■ Work required: If a line in the data below contains the word "pixels", copy it out.

■ Dataset:

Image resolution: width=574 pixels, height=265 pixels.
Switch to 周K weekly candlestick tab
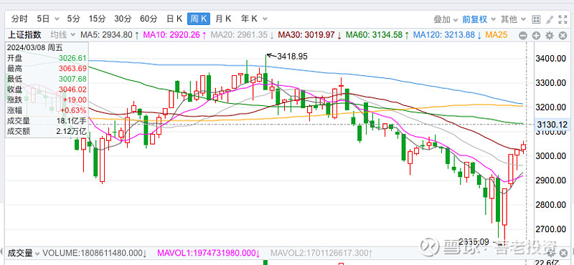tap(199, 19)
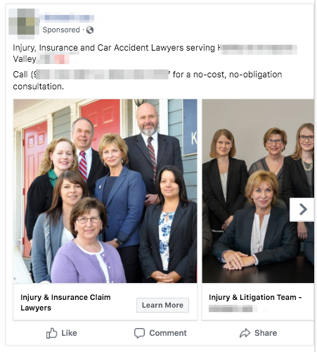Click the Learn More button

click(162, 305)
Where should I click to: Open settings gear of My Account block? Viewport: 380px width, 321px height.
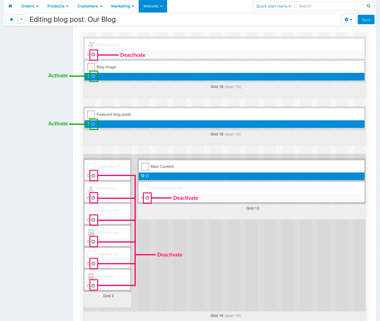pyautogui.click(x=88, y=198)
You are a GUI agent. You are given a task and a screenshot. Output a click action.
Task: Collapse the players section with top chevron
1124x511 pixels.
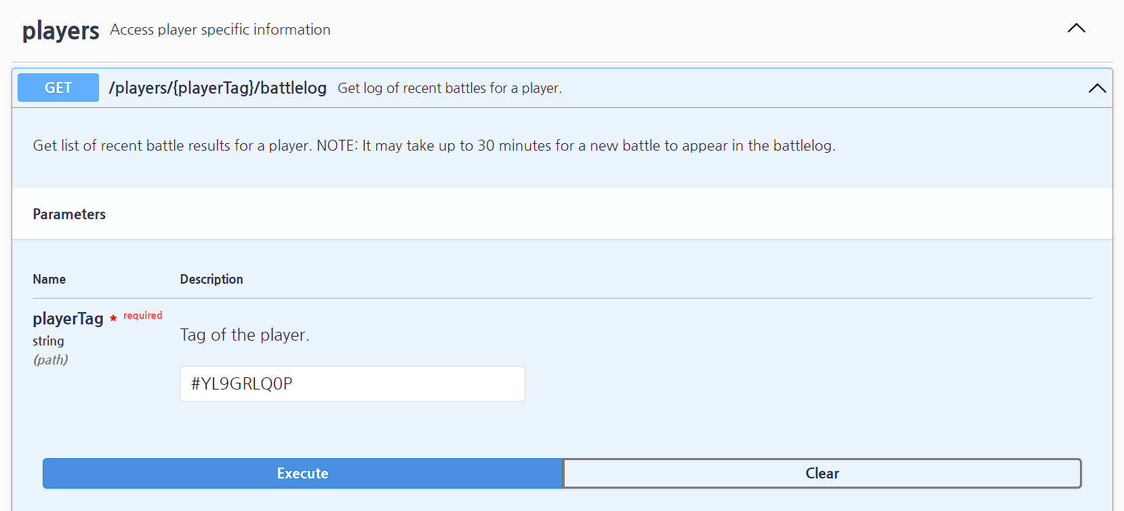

■ Output of the exercise:
Image resolution: width=574 pixels, height=265 pixels.
1124x511 pixels.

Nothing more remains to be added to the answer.